### 作業項目
以下に示すβ-グルカンによるマイクロカプセルの抜粋を、その最後の文に続けて書き進めてください。

══ 提供された抜粋

図9(b)では減圧した溶液サンプルについてDLSのピークは低サイズに現れ、その形状もシャープなものになった。
図9(c)では時間経過に伴い平均粒径が減少することを示した。また、20℃に比べ40℃の方がサイズの減少は急激に起きることが確認された。
【0072】
溶媒の沸点が変化することで、マイクロカプセルのサイズが変化していることは溶媒の蒸発するスピードとマイクロカプセルのサイズの減少が対応していることを示す。また、エバポレーターを用いて減圧蒸留することでDLS強度が上昇し、そのレンジも狭くなっていることは内部の有機層が完全に抜けた状態でもその構造体は安定に存在していることを示す。溶媒が構造体中から抜けることはマイクロカプセル自体のサイズを大幅に変更させるにも関わらず、その構造体の安定性を保っていることは、β-グルカンが柔軟な構造変化を許容する特性を持つことに起因すると考えられる。β-グルカンのネットワーク構造はそのメッシュサイズが数十nmである。ネットワーク構造が流路内で最初にPEGドロップレットにラッピングするとき、そのラッピングはリジットではないことが考えられる。溶媒が蒸発しPEGの体積が減少する際、PEGをラッピングしているβ-グルカンも収縮することでβ-グルカンはリジットなβ-グルカンシェルとなると考えられる。

════
══ 抽出情報

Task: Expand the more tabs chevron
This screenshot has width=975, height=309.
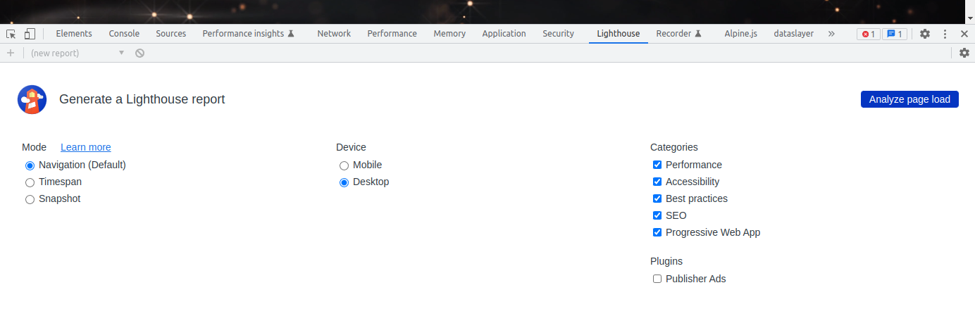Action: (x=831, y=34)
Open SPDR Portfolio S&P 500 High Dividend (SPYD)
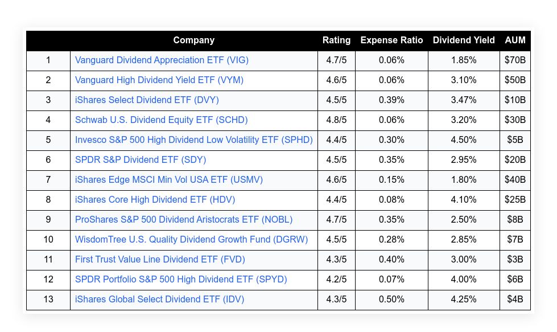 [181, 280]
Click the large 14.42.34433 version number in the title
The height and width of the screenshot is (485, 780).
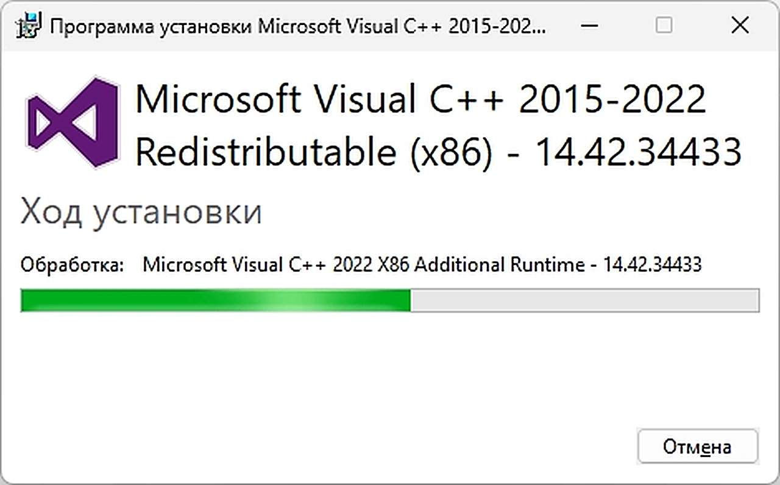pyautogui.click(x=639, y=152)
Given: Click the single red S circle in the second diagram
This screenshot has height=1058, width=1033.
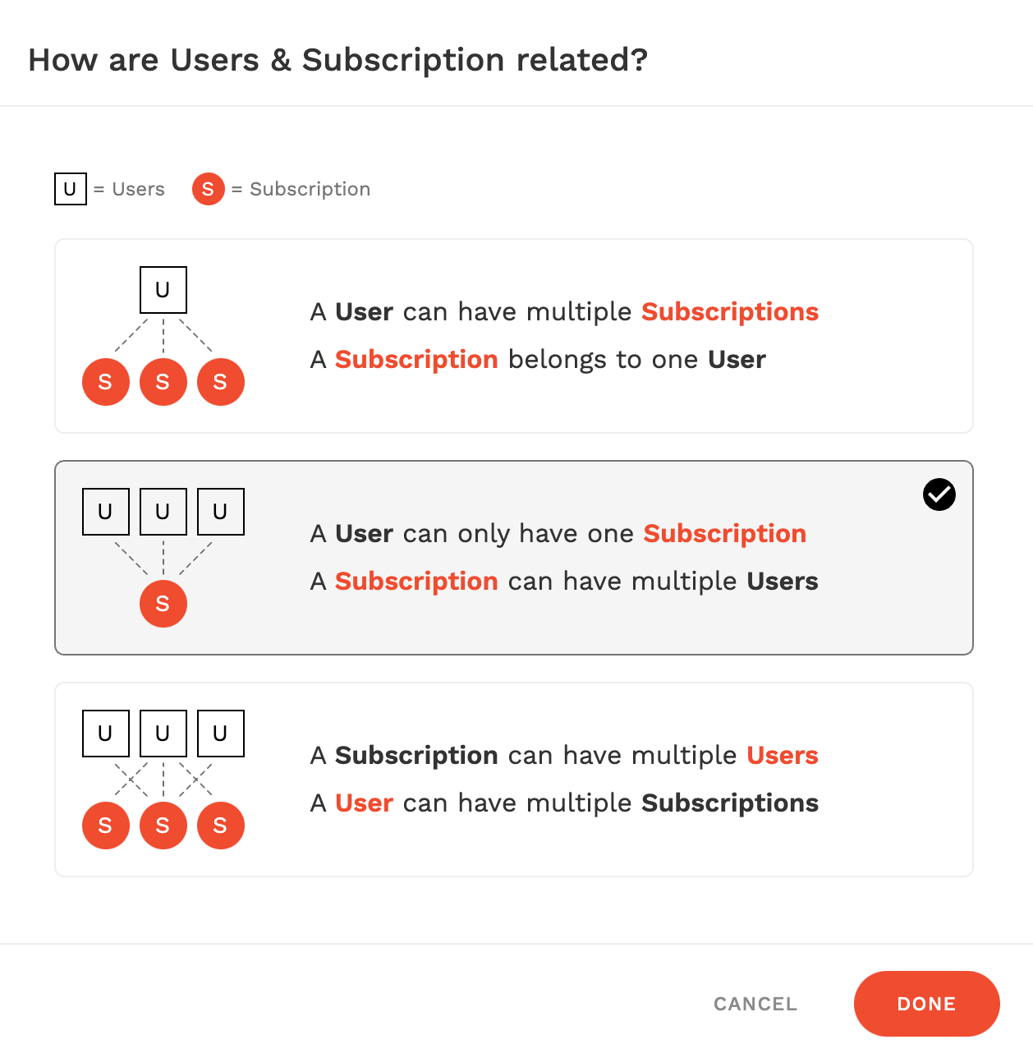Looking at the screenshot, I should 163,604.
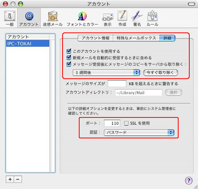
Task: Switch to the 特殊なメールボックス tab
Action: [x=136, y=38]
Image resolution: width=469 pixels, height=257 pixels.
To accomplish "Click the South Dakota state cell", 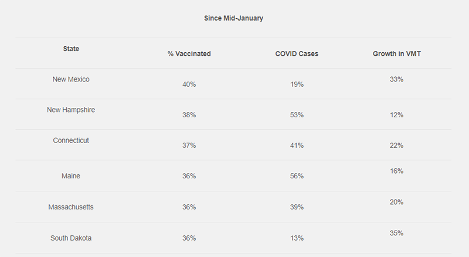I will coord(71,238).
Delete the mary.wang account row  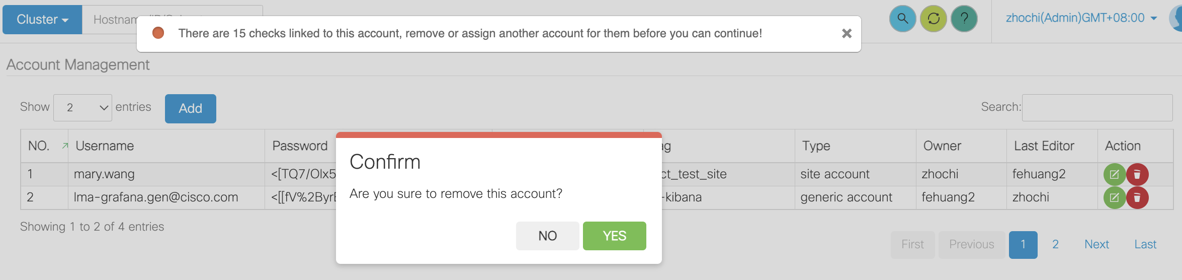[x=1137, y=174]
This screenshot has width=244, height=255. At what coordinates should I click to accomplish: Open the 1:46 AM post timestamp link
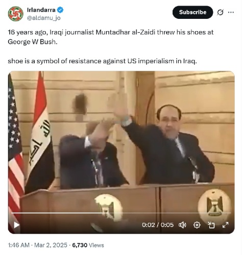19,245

════
══ 抽出情報

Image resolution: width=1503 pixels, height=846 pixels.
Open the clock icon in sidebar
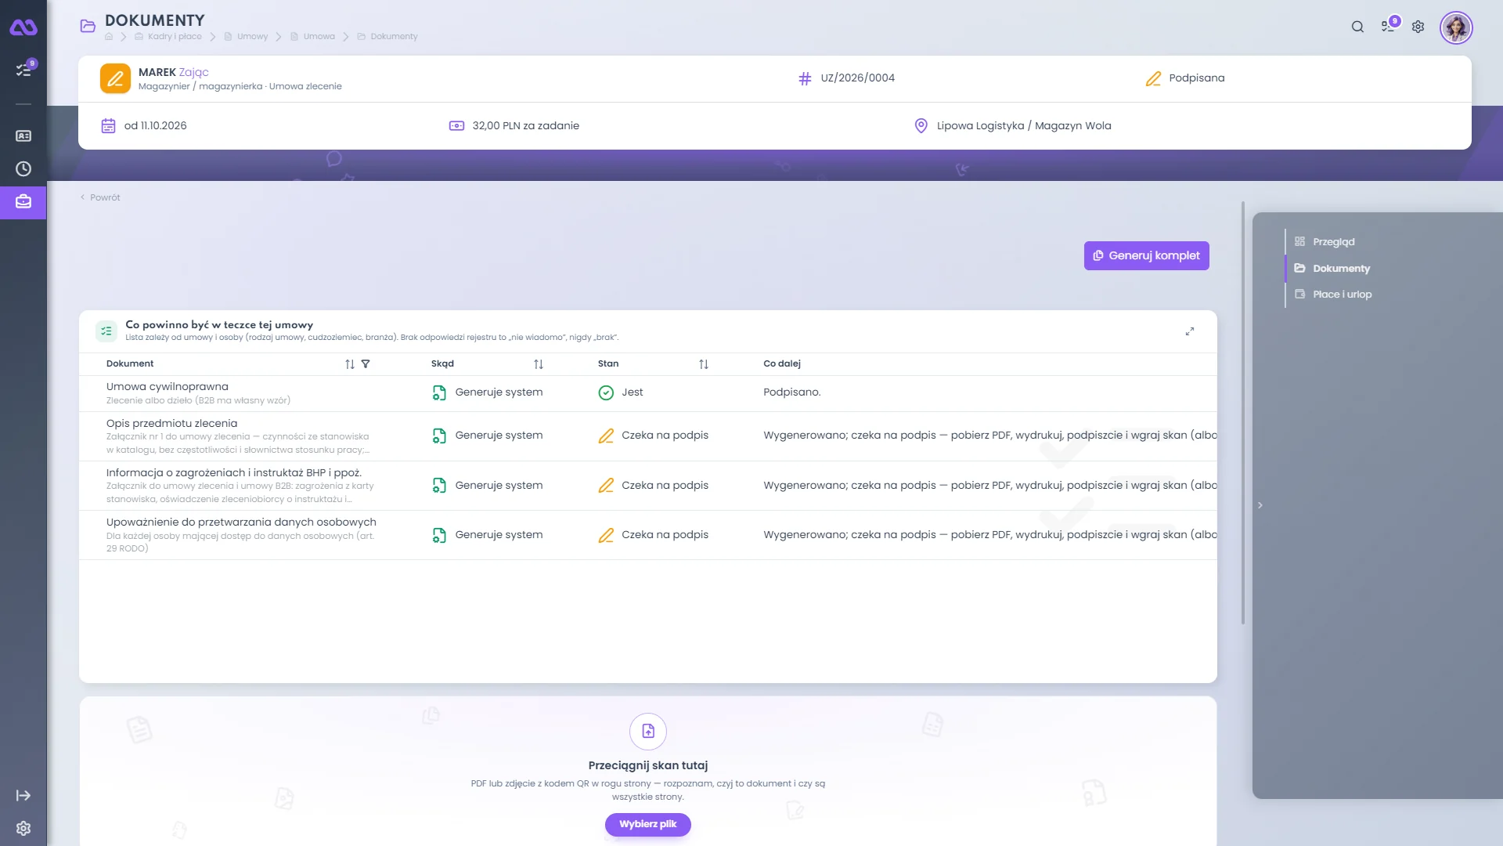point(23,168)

════

### 演習出力
【0073】
試験例4
<方法>
w/o/wエマルションをドロップレットジェネレーターを用いて作製した(
図10)。マイクロスコープでドロップレットを確認し流路内にさらにβ-グルカン(分子量150,000/10 mg/mL)を導入した(
図11)。内部構造確認のため蛍光色素を用いて共焦点レーザー顕微鏡の観察を行なった。また、SEMによってカプセル形状の観察を行なった。さらに、DLSで粒径を測定した。
【0074】
・条件
20%ドデシル硫酸ナトリウム(SDS)水溶液
5 mg/mL PEG(分子量100万)DCM溶液
10 mg/mL β-グルカン
【0075】
<結果>
図12(a, b, c, d)についてこれまでに確認していたように表面にβ-グルカンのシェルが巻きついていると思われるカプセル構造を確認した。DLSについても500 nm以下の平均粒径となっているカプセル構造があることが確認された(
図12(e))。さらに、共焦点レーザー顕微鏡では内部構造が確認でき、w/o/wドロップレットとなっていた(
図12(f))。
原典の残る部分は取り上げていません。